Locking Up Evander Kane Long Term Will Be Costly, But Winnipeg Can't Afford Lose Rising StarAsk most Bruins fans, and chances are they'd say Evander Kane's value is priceless.

After all he's the guy who delivered this devastating KO to Matt Cooke about a month after the Pittsburgh cheap-shot artist effectively ended Bruins center Marc Savard's career with a blindside hit to the head in 2010.

But the Winnipeg Jets have to set an actual value on Kane, a restricted free agent who led the club in goals and was second in points last season with a 30-27-57 campaign.

Kane, the fourth overall pick in 2004 by what was then the Atlanta Thrashers, has already logged three seasons in the NHL and won't turn 21 until Aug. 2. His totals have dramatically improved over each of those seasons, climbing from 14-12-26 as a rookie to 19-24-43 in the team's final season in Atlanta to last year's 30-goal season after the relocation to Winnipeg.

Those three seasons exhausted his entry-level contract, and now the Jets must determine if that upward trajectory of Kane's career will continue and warrant a major investment in the form of a new long-term contract.

The answer appears to be yes, with the Winnipeg Free Press reporting on Tuesday that the sides are working on a new deal that could keep Kane in Manitoba for another six years.

And that should be Winnipeg's decision. Kane is the kind of exciting young talent an emerging team must build around, and the Jets simply do not have enough talented young players that they can afford to alienate him. With about $50.9 million committed to the cap toward 20 players, Winnipeg can afford to make a significant commitment to Kane, and that's what it's likely to take.

Kane's comparables at this point are 2009 draft classmate John Tavares and Phil Kessel. Kessel put up similar numbers over his first three years in Boston, going from 11-18-29 to 19-18-37 to 36-24-60. He couldn't come to terms with the Bruins on a second contract, but landed the deal he sought with Toronto, which signed him for $27 million over five years ($5.4 million cap hit) after trading three draft picks that would become Tyler Seguin, Dougie Hamilton and Jared Knight to Boston for his rights.

Tavares just completed his entry-level deal, but already signed a six-year, $33 million extension ($5.5 million cap hit) last September. That was before he put up a career-high 31-50-81 line last season, but the 2009 No. 1 overall pick had already put up 24-30-54 and 29-38-67 campaigns.

Kane, while a talented young scorer, lags slightly behind both Kessel and Tavares in terms of pure offensive skill, but does bring other elements to the table. Cooke learned the hard way about Kane's toughness, and Kane provides a physical presence on a regular basis with 173 hits last season, compared to 27 for Tavares and just 12 for Kessel.

That kind of approach can put a lot of strain on Kane's relatively slender 6-foot-2, 195-pound frame, and can make a long-term deal a bit more risky. He has already missed 33 games over his first three seasons with a variety of injuries, including a broken foot and a concussion.

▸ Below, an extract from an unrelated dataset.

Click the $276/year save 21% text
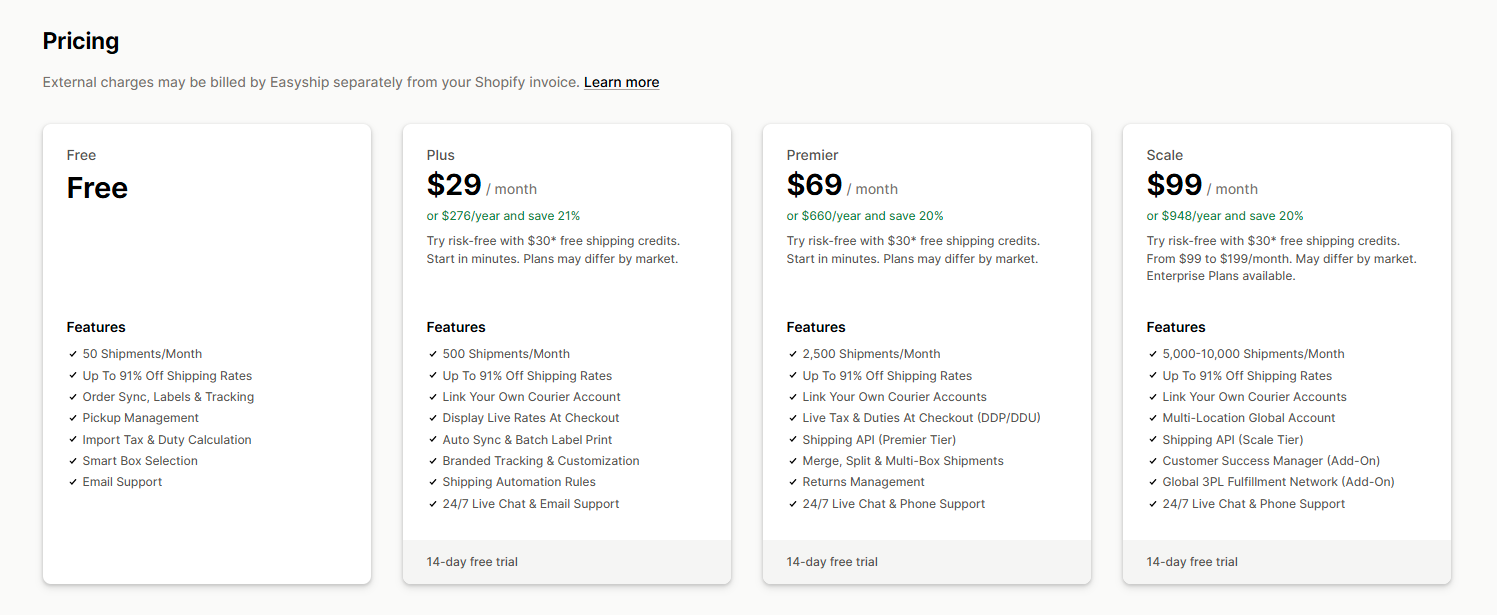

While Kessel and Tavares both got long-term deals in their second contracts, there are other comparable players have settled for shorter pacts. James Neal signed a two-year, $5.75 million ($2.875 million cap hit) after going 24-13-37 and 27-28-55 in Dallas, but has since cashed in with a six-year, $30 million ($5.0 million cap hit) that begins this upcoming season. Logan Couture is about to begin a two-year, $5.72 million deal of his own after putting up 32-24-56 and 31-34-65 totals in his first two seasons, while Matt Duchene, picked one spot ahead of Kane in 2009, settled for a two-year, $7 million deal this summer after slumping to 14-14-28 totals in 58 games last year after 24-31-55 and 27-40-67 in his first two seasons.

The Jets and Kane appear headed toward a longer marriage though. That's an interesting development after Renaud Lavoie of RDS reported last month that a Jets player had told him Kane wasn't interested in negotiating a deal at all. That may have stemmed from coach Claude Noel benching Kane for part of a January game in Boston, then publicly criticizing his effort.

"For me, I wasn't happy with the way he started the game," Noel told the Winnipeg Sun. "Either you are going to play or you're not. Figure it out.

"I'm not going to wait for him to start, the game has started. I saw two or three shifts and I'd seen enough. It's like, what do you want to do here? If you want to be a key player on our team, if that's what you think you want to be, then get ready to play the game, like everybody else."

Kane is a key player for the Jets, one of their cornerstone pieces they cannot afford to lose. There have been some bumps along the way, but he's responded properly. He did not score in the six games immediately after Noel called him out, but then finished the season strong with 12-14-26 totals in his final 28 games.

Now the Jets just need to make sure Kane's continued maturation and development happens in Winnipeg.